On top of that, the proposed rule could create mind-boggling administrative problems for providers, states and insurers. States would need to develop and build new systems to keep track of all the rebate amounts calculated from multiple best prices, which could add up over time. Providers would also have to collect and report enormous amounts of clinical information to figure out if drugmakers should pay a rebate, even as patients move in and out of the Medicaid system.
"CMS notes that the proposal will present 'operational challenges' to the Medicaid Drug Rebate Program (MDRP) systems and that 'it will take us time to make such system changes,'" AAMC said. "CMS should not finalize this proposed rule without fully vetting what the operational challenges are and the impact on states."
America's Health Insurance Plans generally supports the rule but said it needs significant changes since "there could be literally thousands of best prices in play. States and other payers might have to wade through mountains of data to decide which is the most appropriate best price for a given patient."

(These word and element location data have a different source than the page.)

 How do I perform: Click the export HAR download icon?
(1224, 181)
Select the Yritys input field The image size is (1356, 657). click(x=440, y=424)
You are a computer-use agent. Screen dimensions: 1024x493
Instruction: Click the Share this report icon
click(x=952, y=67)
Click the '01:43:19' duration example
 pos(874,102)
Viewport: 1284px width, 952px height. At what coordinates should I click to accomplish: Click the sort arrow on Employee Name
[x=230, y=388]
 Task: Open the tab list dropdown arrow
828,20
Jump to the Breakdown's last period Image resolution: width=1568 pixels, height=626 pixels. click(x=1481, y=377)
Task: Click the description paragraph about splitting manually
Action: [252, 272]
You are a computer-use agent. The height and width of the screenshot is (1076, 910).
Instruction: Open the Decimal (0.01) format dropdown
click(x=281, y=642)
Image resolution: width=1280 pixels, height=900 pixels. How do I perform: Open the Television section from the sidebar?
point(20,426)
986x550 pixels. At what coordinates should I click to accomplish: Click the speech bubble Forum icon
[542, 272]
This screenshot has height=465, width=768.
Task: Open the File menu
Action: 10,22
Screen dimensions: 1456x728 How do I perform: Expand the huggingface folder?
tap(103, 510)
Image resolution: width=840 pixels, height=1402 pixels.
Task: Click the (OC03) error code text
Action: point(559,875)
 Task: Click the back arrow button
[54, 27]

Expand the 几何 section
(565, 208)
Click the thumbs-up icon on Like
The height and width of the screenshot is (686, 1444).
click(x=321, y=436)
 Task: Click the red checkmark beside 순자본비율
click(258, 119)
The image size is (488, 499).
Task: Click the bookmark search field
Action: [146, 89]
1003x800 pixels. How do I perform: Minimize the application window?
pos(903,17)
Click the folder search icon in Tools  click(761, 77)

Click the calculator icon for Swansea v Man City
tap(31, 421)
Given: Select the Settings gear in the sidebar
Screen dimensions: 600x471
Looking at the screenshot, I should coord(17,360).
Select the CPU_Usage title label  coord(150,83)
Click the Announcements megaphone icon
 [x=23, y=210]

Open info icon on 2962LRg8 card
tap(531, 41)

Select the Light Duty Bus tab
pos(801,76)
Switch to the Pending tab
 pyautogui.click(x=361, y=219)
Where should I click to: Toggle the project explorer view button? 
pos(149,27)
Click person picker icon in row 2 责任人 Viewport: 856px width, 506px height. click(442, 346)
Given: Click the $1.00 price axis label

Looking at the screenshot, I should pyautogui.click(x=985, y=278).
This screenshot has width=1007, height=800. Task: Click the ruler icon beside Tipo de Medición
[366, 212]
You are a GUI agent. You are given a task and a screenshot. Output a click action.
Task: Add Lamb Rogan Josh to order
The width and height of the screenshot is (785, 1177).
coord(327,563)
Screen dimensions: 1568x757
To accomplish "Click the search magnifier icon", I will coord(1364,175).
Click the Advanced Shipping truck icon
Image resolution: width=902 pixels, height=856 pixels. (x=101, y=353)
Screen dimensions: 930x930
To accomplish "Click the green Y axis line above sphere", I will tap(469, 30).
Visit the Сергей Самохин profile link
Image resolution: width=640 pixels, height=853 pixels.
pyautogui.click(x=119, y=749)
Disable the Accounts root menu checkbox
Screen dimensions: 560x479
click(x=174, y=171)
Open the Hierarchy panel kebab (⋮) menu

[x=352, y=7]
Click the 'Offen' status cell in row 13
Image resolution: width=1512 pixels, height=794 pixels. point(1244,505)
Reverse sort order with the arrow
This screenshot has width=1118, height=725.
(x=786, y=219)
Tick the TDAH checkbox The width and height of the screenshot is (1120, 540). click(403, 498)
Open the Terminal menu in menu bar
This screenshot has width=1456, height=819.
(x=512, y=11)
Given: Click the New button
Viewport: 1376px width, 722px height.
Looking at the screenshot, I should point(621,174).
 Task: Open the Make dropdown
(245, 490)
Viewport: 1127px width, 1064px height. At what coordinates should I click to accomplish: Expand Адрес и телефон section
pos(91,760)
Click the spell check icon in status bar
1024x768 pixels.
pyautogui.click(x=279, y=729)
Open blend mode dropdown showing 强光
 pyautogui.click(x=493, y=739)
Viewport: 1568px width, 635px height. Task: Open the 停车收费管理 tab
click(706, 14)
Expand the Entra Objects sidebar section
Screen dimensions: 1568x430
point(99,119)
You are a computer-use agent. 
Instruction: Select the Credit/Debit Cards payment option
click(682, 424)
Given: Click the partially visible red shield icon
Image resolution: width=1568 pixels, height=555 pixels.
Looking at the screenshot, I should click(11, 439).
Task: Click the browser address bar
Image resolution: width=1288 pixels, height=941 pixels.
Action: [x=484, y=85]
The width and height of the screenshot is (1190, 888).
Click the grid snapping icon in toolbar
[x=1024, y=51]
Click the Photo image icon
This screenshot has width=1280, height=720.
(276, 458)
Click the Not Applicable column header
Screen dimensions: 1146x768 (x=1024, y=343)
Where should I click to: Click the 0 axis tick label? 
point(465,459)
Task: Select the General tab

Drugmakers might even rush drugs to market based on their potential effects since providers, not drug companies, would have to track clinical outcomes, the American Hospital Association said. "This model raises significant patient safety concerns by basing payment on prospective drug outcomes, not proven ones, with the potential for drug manufacturers to short-circuit the full review process," AHA said.
Commenters also criticized CMS' plan because the agency claims the proposed rule will make sure payments are based on clinical value, but CMS doesn't describe how it will judge clinical effectiveness.
"For some breakthrough therapies, comprehensive data collection on outcomes could take years because of the limited number of treatments currently on the market and the small patient populations these drugs target," AAMC said.
With November's election approaching quickly, the Trump administration is pushing to advance its regulatory agenda and bolster the president's healthcare record. CMS Administrator Seema Verma and other political appointees will likely exit the administration by next year, no matter the election outcome, so they're running out of time to carry out their healthcare agenda. The proposed rule would advance two of their favorite causes—value-based payment and private coverage—and potentially undercut the Medicaid program, a political hobbyhorse for conservative policymakers.